Ottawa, Ontario, December 4, 2007
BETWEEN:
(a.k.a. Joan Elien)
and
THE MINISTER OF CITIZENSHIP AND IMMIGRATION
REASONS FOR ORDER AND ORDER
[1] The applicant, a citizen of St. Lucia, and her Canadian husband, who is also her sponsor for permanent residence, were called to an interview because of the immigration officer’s concerns with the genuineness of their marriage. Their interviews were conducted separately. The applicant’s immigration consultant understood the purpose of the interviews and was in attendance at both.

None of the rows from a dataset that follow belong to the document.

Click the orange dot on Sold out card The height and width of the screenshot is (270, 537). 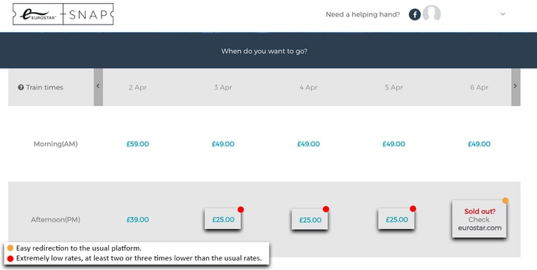coord(505,201)
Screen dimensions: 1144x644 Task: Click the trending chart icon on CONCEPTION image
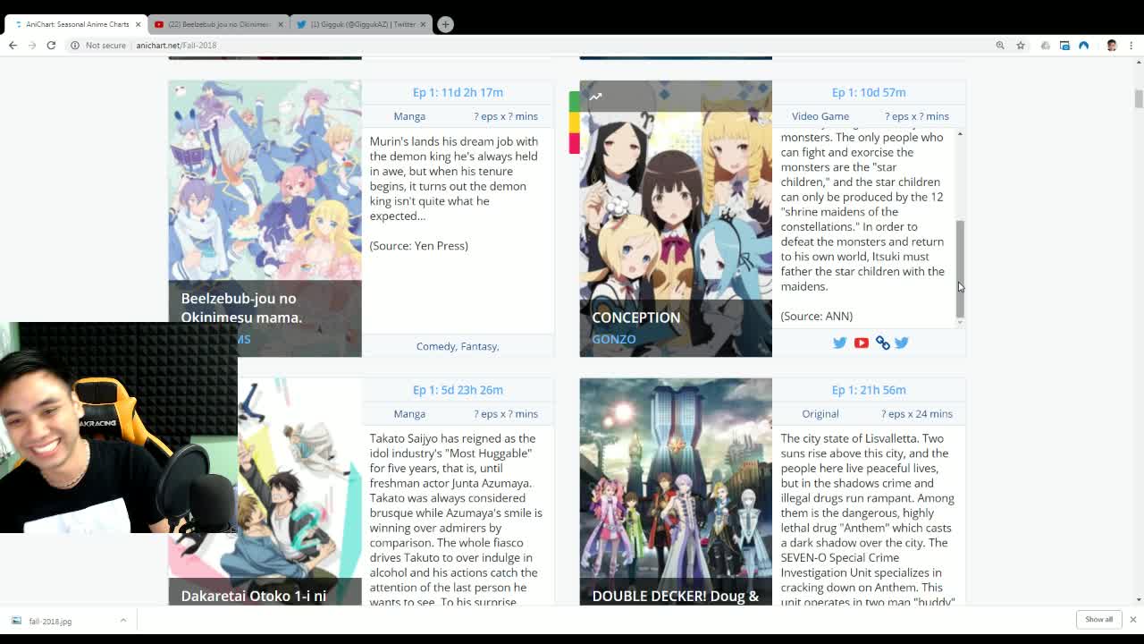pos(595,97)
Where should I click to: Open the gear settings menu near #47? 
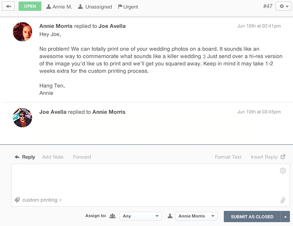[283, 7]
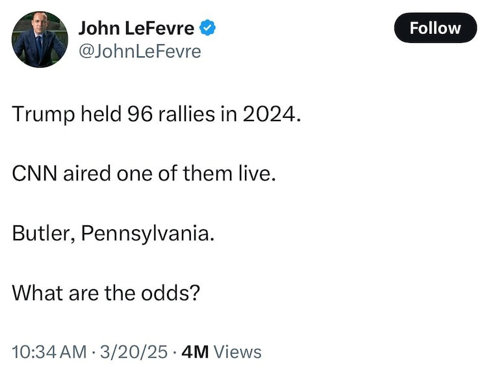Viewport: 499px width, 379px height.
Task: Click the "What are the odds?" line
Action: [x=105, y=292]
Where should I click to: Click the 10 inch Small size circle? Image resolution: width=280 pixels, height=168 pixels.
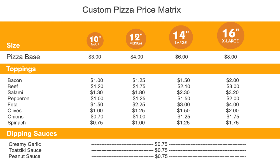tap(95, 41)
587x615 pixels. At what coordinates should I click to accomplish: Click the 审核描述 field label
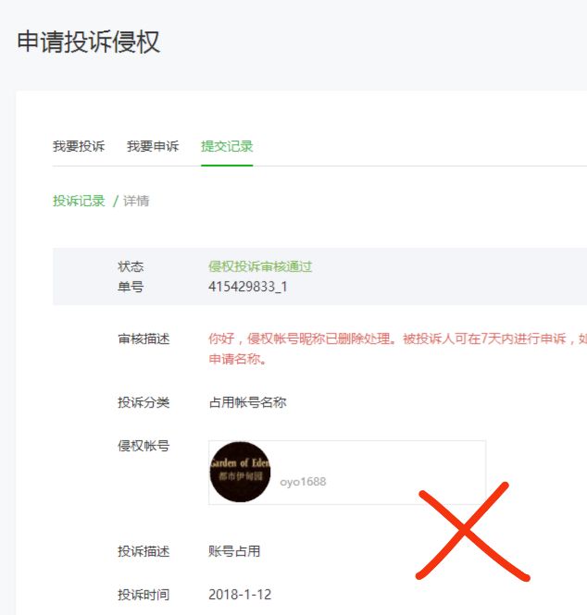tap(144, 338)
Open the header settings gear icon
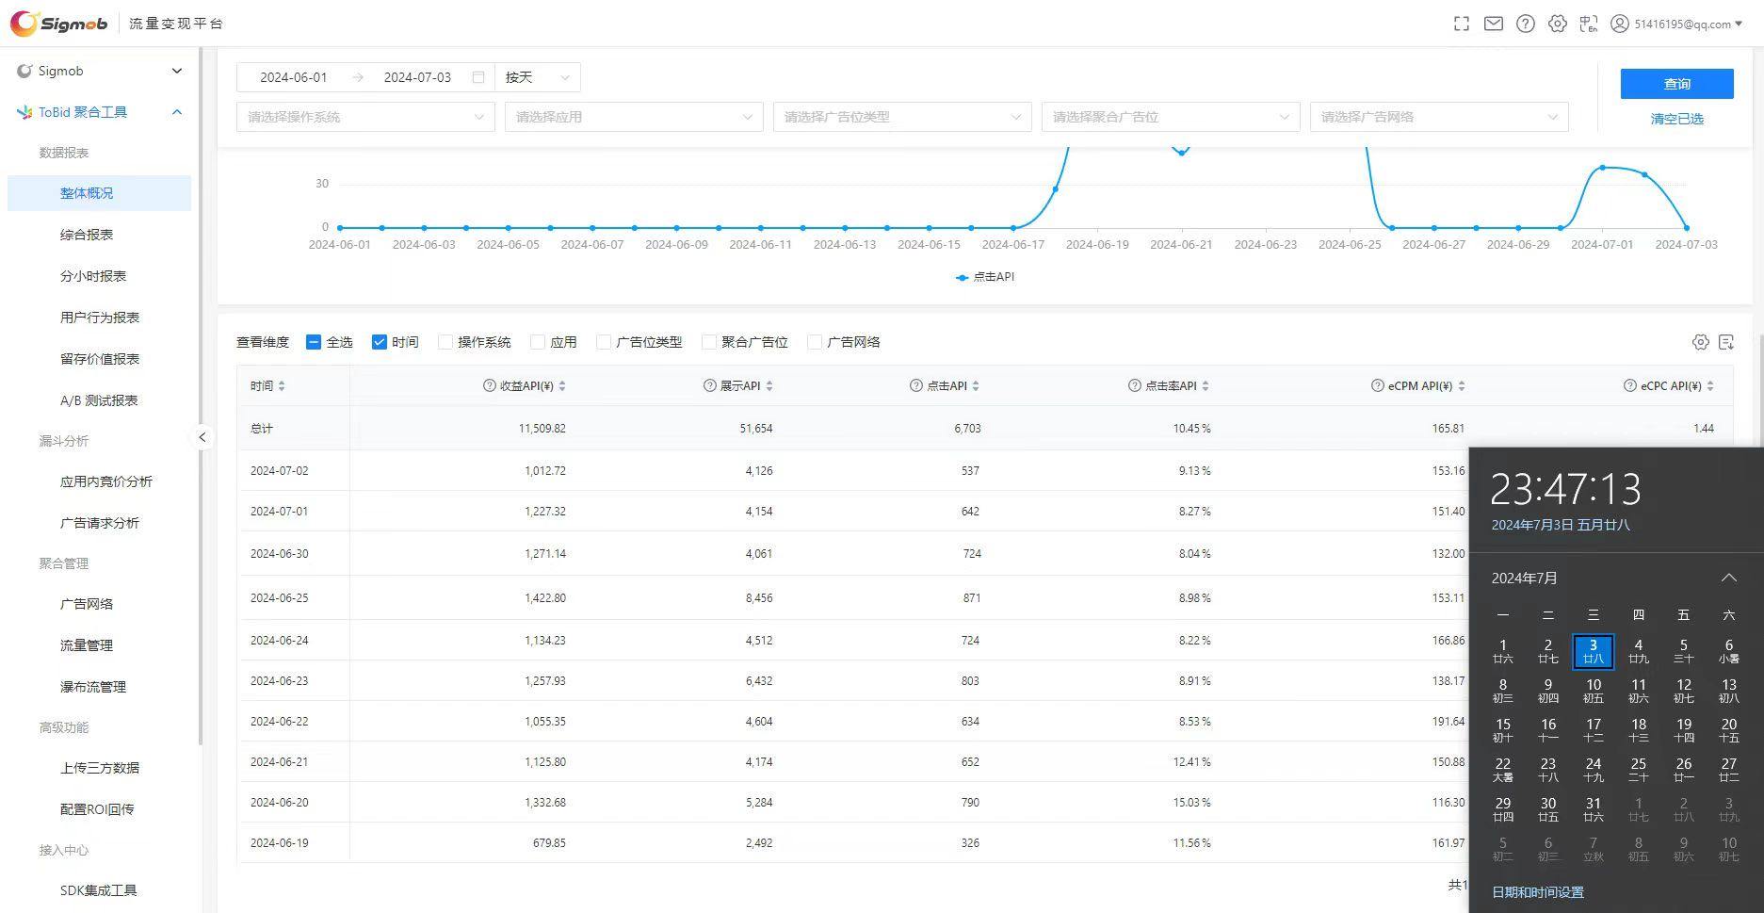Viewport: 1764px width, 913px height. pyautogui.click(x=1557, y=24)
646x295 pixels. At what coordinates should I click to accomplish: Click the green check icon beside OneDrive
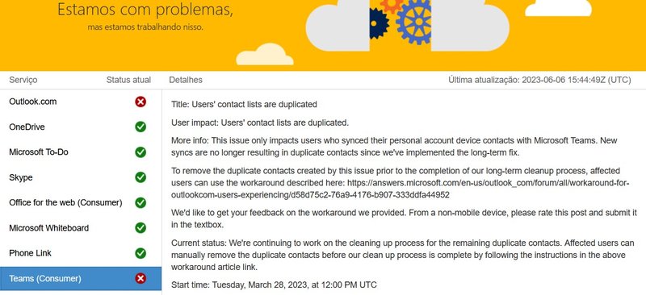(x=141, y=127)
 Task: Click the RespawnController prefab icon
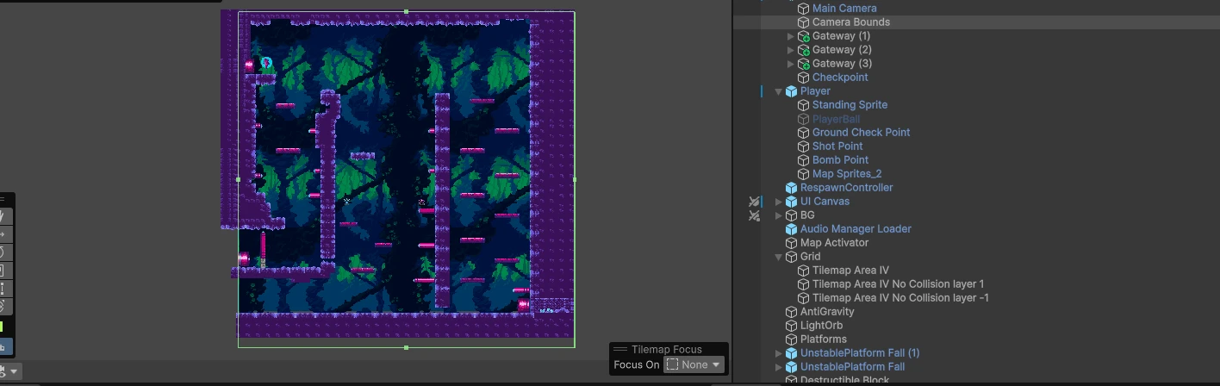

[2] The call-in notice for the interview directed the applicant to provide: “(1) evidence that you are residing with your spouse … (6) any other details which would assist in establishing that you and your spouse reside in the same home and share common things.” Otherwise, fourteen other numbered items of the direction requested documentary information, including utility bills, income tax returns, bank and employer statements, passports and marriage certificates. The last instruction was that “… your spouse must accompany you to your interview.”
[3] Shortly after the interviews, the applicant’s request for permanent residence was denied.
[4] The record in this application for judicial review includes the list of discrepancies the immigration officer identified during the separate interviews and the notes made by the immigration consultant. In my view, any discrepancies between the notes of the immigration officer and the immigration consultant are of little, if any, relevance in the circumstances of this proceeding.
[5] The applicant, her spouse and their consultant maintain that they presented additional documentation to the immigration officer during the interviews and that the new information was refused. The immigration officer does not recall this. In my view, the additional documentation was consistent with and added very little to the information previously filed in support of the application.
[6] The applicant and her spouse characterize the interviews as confrontational and unpleasant. From their perspective, their view may be understandable. However, there is no evidence that the immigration officer acted improperly.
[7] Upon my review of the certified tribunal record, and even taking into account the additional information included in the applicant’s record, it was open to the immigration officer to conclude that she was “not satisfied that this marriage was not entered into primarily for immigration purposes.” Her conclusion was not unreasonable, it can withstand a “somewhat probing examination” and, in any event, it is not patently unreasonable.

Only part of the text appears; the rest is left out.